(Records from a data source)
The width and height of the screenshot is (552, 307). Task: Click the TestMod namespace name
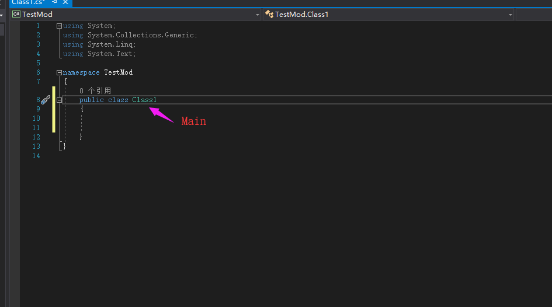[118, 72]
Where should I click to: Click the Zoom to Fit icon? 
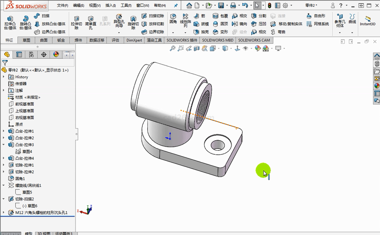pyautogui.click(x=172, y=49)
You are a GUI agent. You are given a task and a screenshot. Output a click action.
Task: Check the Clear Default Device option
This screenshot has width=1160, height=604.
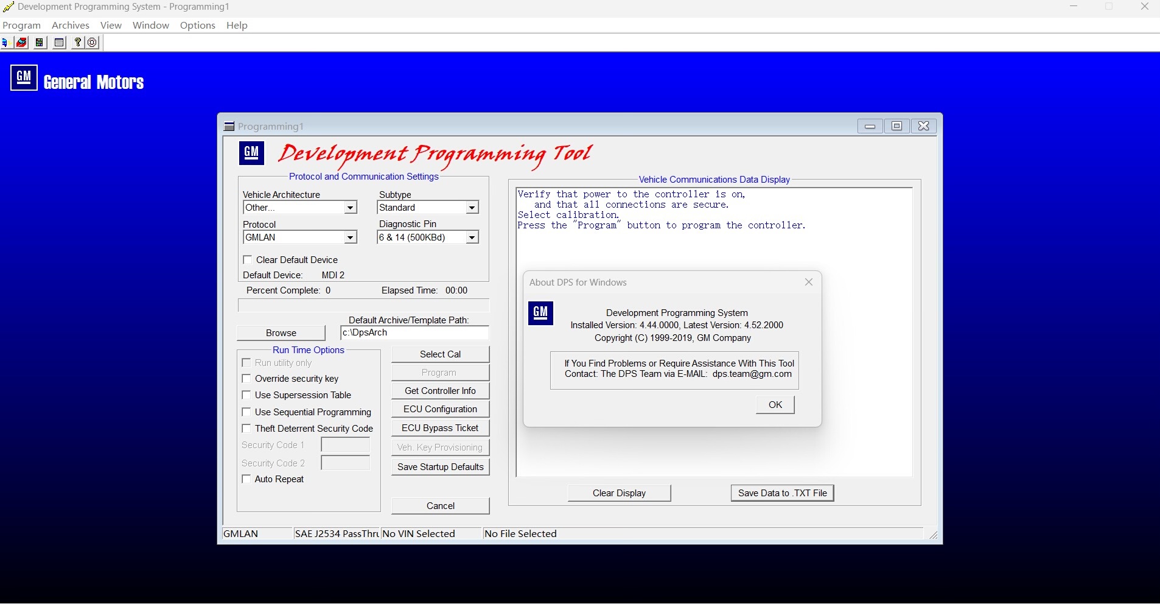[x=248, y=260]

(What is required): Take the records from their first line through the line containing "Task: Check the Clear Default Device option" and please return exactly those lines, both ends included, minus the pictures.

(Response for this exercise):
The width and height of the screenshot is (552, 307). Task: Click the TestMod namespace name
[118, 72]
Where should I click to: Click the Zoom to Fit icon? 
pyautogui.click(x=172, y=49)
You are a GUI agent. You are given a task and a screenshot. Output a click action.
Task: Check the Clear Default Device option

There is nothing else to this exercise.